Jesse: We talked about the importance of tagging, and one of the things that’s really important to tagging is identifying a tagging strategy, and then building and developing that tagging strategy over time. Your tagging strategy is going to change over time; that is the nature of the beast. Your organization is going to change over time, therefore your organization’s needs are going to change over time, and the tagging strategy and the tagging needs are going to change over time, as well.
Pete: Exactly. You’re going to build new products; you’re going to grow, hopefully; you’re going to add additional Amazon accounts; you can make acquisitions; you could get sold to another business. There’s just so many things that are going to happen, they’re going to change. It’s just inevitable. So, how do you continue this process of tagging, and this is, I think, a really important discussion because when you start that process, you take that first step and you start investing in tagging, the best way to get those—you know, that compound interest on all of the return value that you’re putting into tagging, is by making it a long term, continual process. And I’m not talking about, like, “Well, you know, we do a little thing every month, and it’ll be good by, I don’t know, maybe a month or two, next quarter. And then we’ll be done.”
Pete: And that doesn’t work. The best companies that we’ve seen that have really knocked this out of the park have turned this into just a multi-year endeavor. It is going to take you a long time to reach just, like, the pinnacle of tagging, having that ability to allocate just down to the penny of your Amazon spend is going to take a long time. So, manage those expectations appropriately that this is not an overnight fix.
Jesse: So ultimately, at this point, you’ve tagged all of your resources; you’ve built this policy. The next thing to really think about is, why? Because in a lot of cases, a lot of engineers are going to ask you this very question. Why should we tag this information? Why should we tag these resources?
And you’re going to need an answer that’s more than just, “Well, finance wants this information,” or, “Product wants this information,” or, “The engineering leadership team wants this information.” What you’re getting at with tagging is cost attribution. So, at a really high level, for those who aren’t familiar, cost attribution is the process of identifying, aggregating, and assigning your AWS spend to your organization’s teams, your business units, your products, however you want to slice-and-dice that data, whatever different tags you might be leveraging within your tagging policy. So, it’s really about where is your AWS spend going, along these different lines of the different things that finance cares about, that engineering cares about, that product cares about, that IT or security cares about. So, it’s not just about tagging your resources so that everything’s tagged, but it’s about leveraging that information to understand, where are your costs going?
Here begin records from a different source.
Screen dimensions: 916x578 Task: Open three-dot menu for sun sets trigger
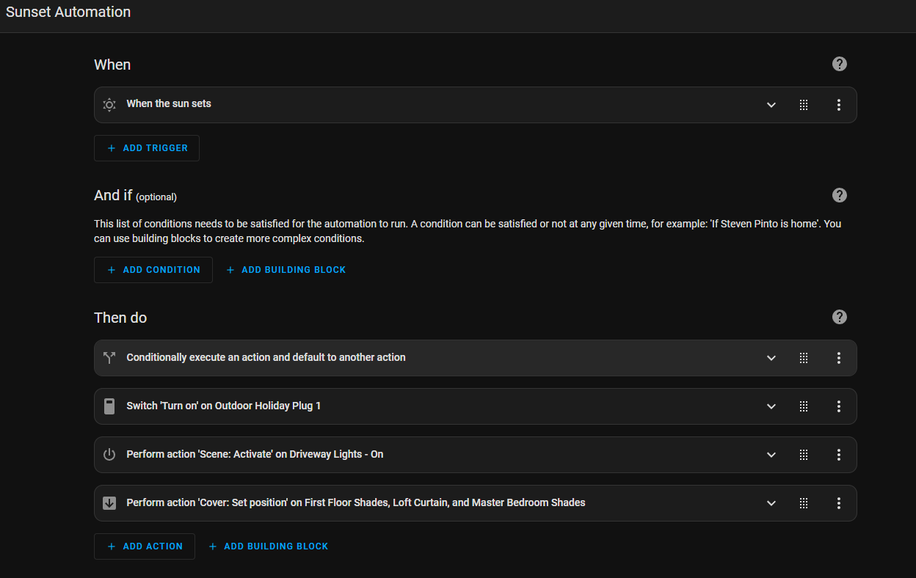click(839, 105)
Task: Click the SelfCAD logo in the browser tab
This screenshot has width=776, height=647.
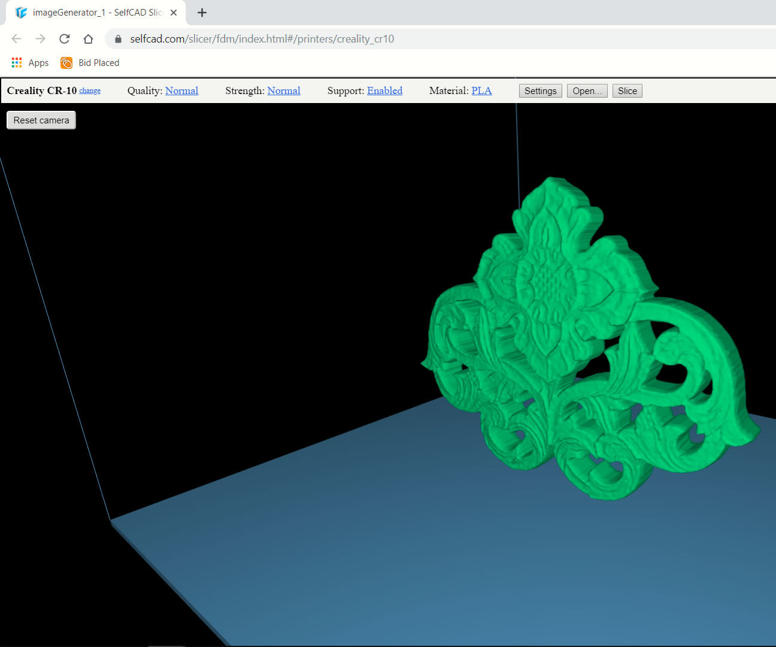Action: 21,12
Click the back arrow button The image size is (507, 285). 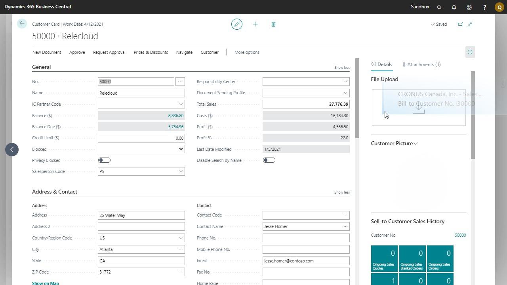click(22, 24)
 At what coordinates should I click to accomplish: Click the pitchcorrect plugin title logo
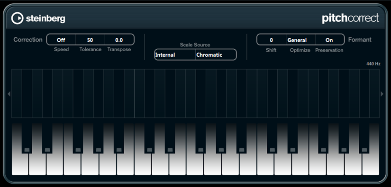[350, 18]
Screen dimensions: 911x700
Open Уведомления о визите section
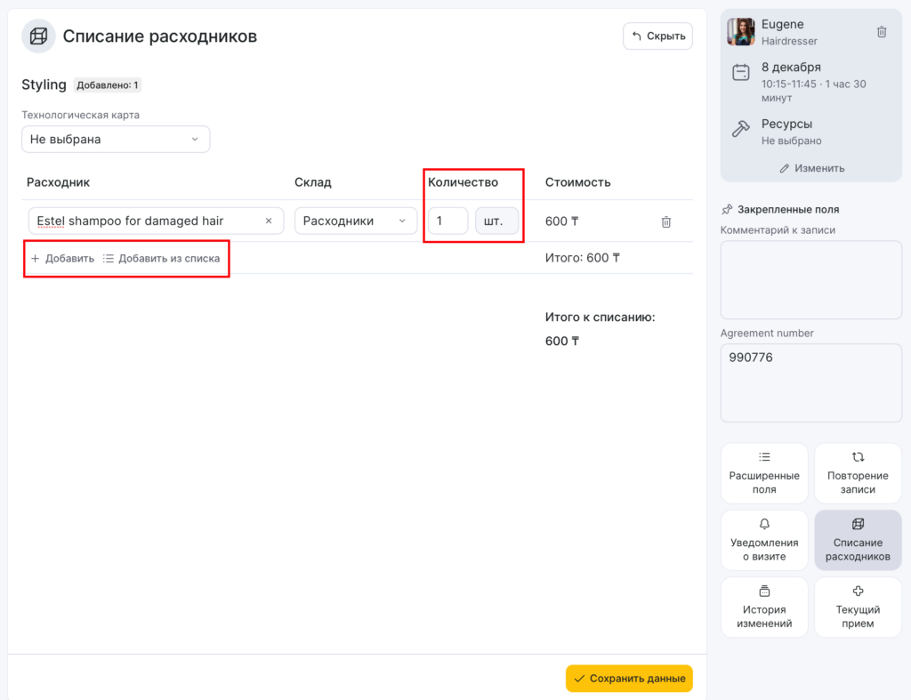click(x=764, y=540)
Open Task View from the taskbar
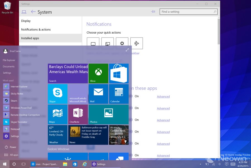 point(24,164)
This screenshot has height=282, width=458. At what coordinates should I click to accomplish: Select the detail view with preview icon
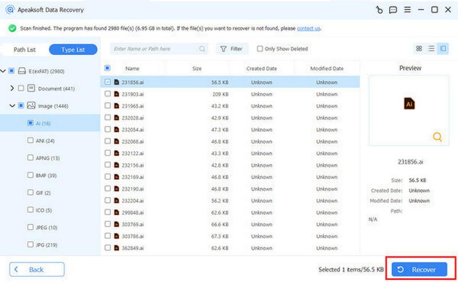(443, 49)
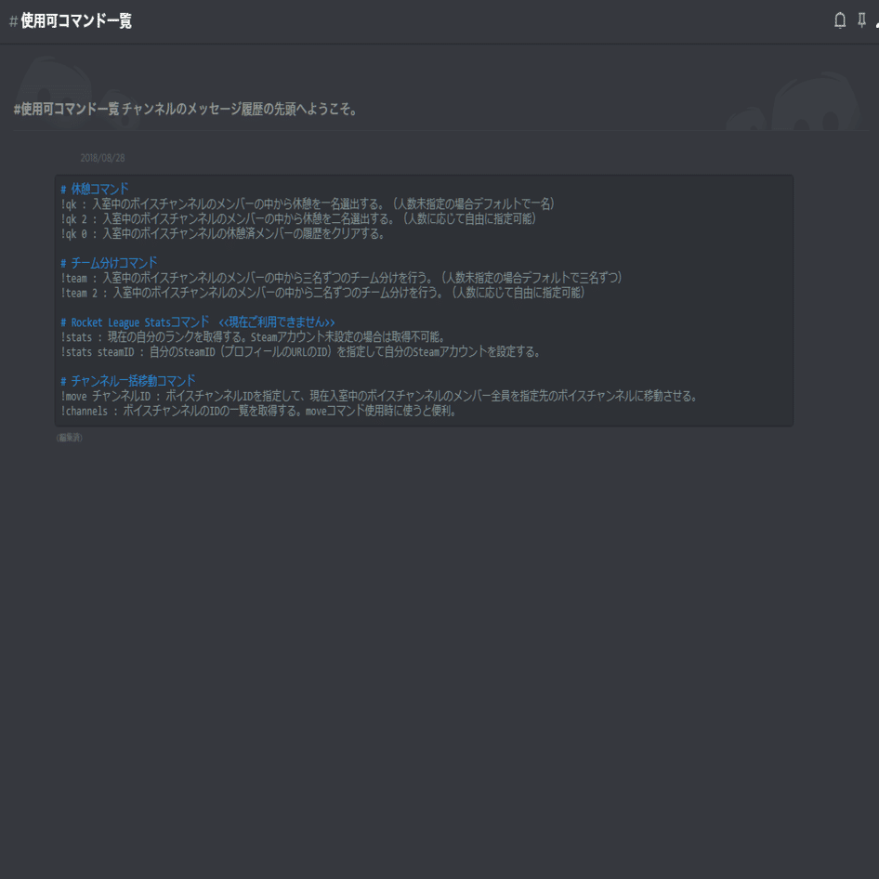Screen dimensions: 879x879
Task: Click the (編集済) edited indicator
Action: pos(69,437)
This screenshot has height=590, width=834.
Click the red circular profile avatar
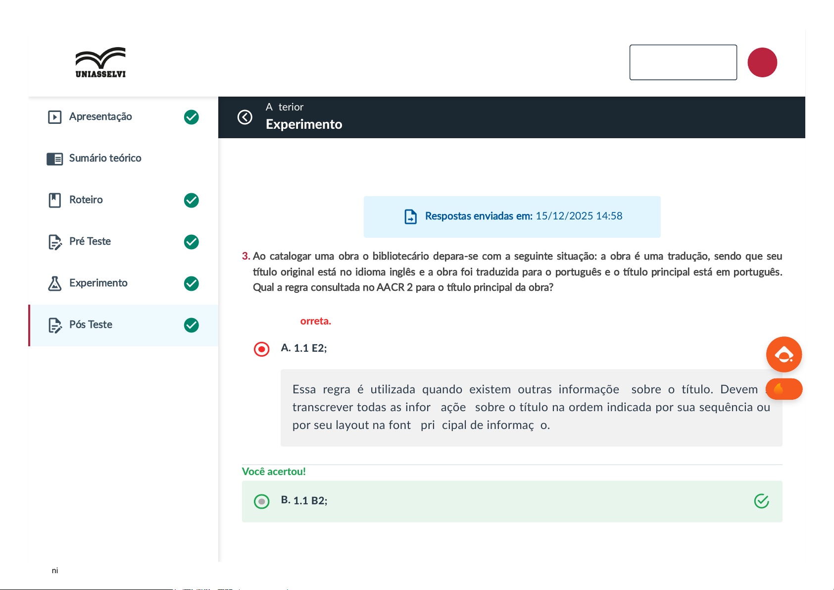[762, 62]
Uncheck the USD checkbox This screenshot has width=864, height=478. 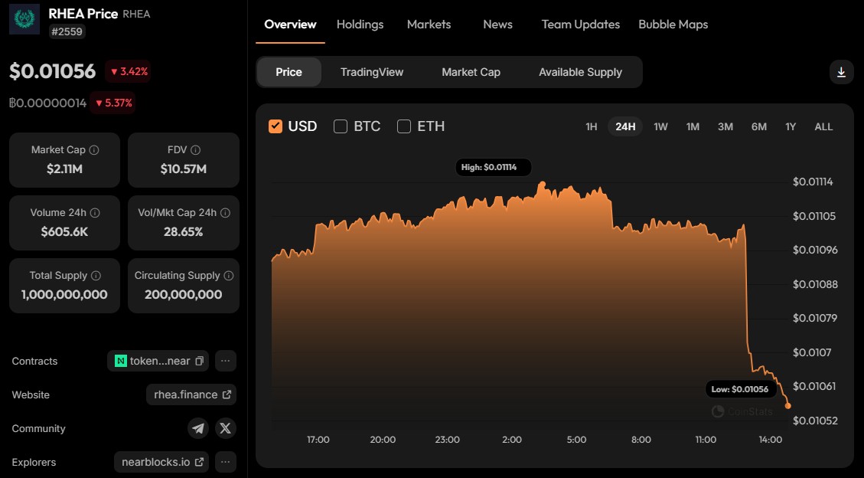pos(277,126)
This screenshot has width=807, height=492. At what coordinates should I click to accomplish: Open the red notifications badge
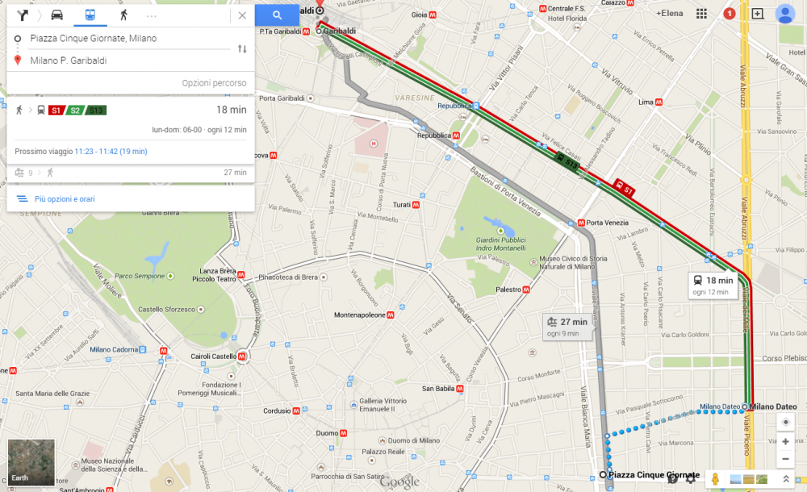730,14
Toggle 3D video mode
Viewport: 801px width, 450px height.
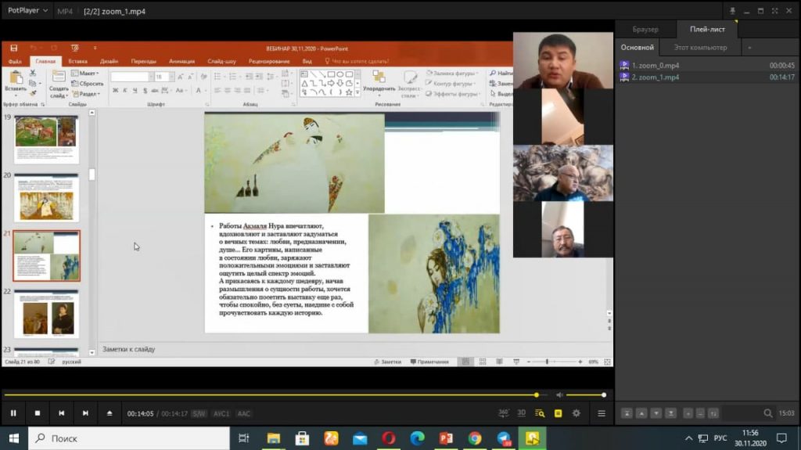tap(522, 413)

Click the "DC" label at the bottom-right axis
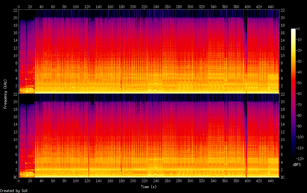283,177
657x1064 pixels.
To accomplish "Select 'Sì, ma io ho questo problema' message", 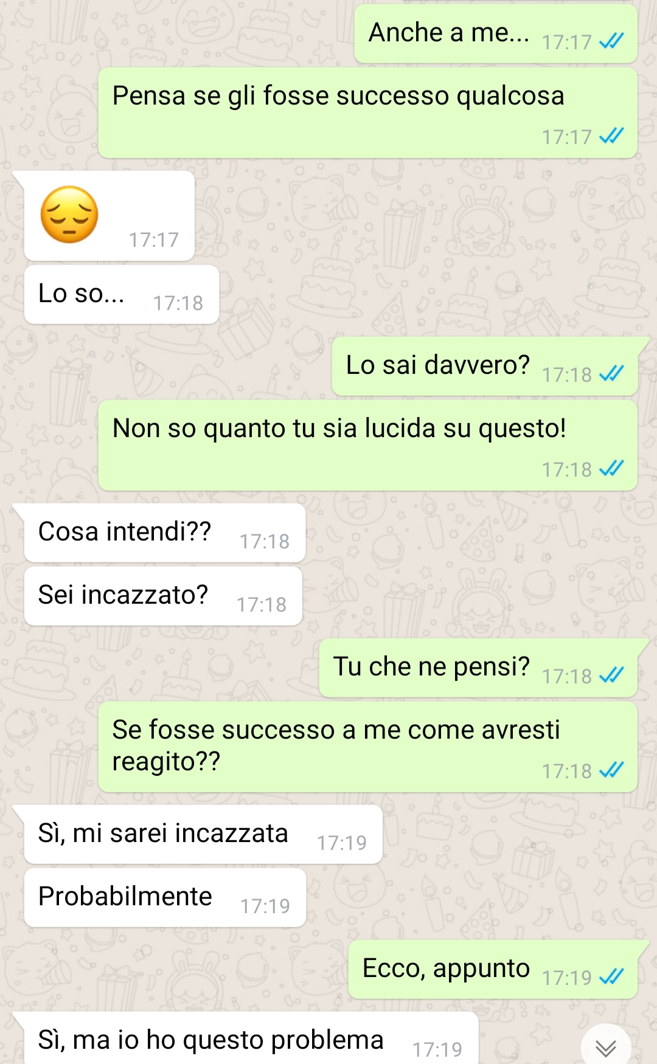I will (x=251, y=1038).
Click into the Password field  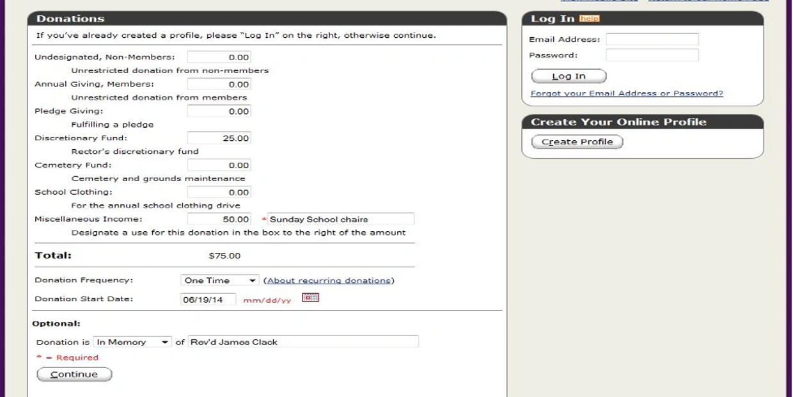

Pete: I think that also gives companies a great KPI—Key Performance Indicator for the non-business folks. But it's a good metric. It’s a good way to track your success with tagging is to basically answer this question: what percentage of spend is tagged? Not number of resources because there are some resources that simply don’t have a cost that have the ability to be tagged. So, tracking tagged by a percentage of resources is, for the most, part not useful.
Pete: But tracking what percentage of your spend is tagged—and specifically tags that are enabled as cost allocation tags, which is something that you need to make sure you set up—but by tracking that spend, that KPI, that’s how you can start to understand how good of a job you’re doing at this. Now, again, we’re obviously focused on tags as a cost attribution strategy. But the reality is, is that’s the main use of them on Amazon, specifically. The main use of tags, again, that we see is so people can understand where the money’s going.
Jesse: Yeah. AWS even calls them out as user-defined cost allocation tags. For example, if you want to log into Cost Explorer and see where your spend is going among different products, among different teams, among different business units, you need to make sure that those tags that you’re leveraging are enabled as cost allocation tags in Cost Explorer. So, that’s a really important footnote to call out.
Pete: Yet to that point, is if you do enable your cost allocation tags, there’s maybe some default ones that Amazon will enable for you, but you’ll have to enable any of your own customs. Those take effect going forward; they’re not retroactive. So, if you want to understand which tag is costing you a certain amount of money, make sure to go and enable that as soon as you possibly can because it’s not going to—you’re going to be able to look back at Cost Explorer and see what historical spend was.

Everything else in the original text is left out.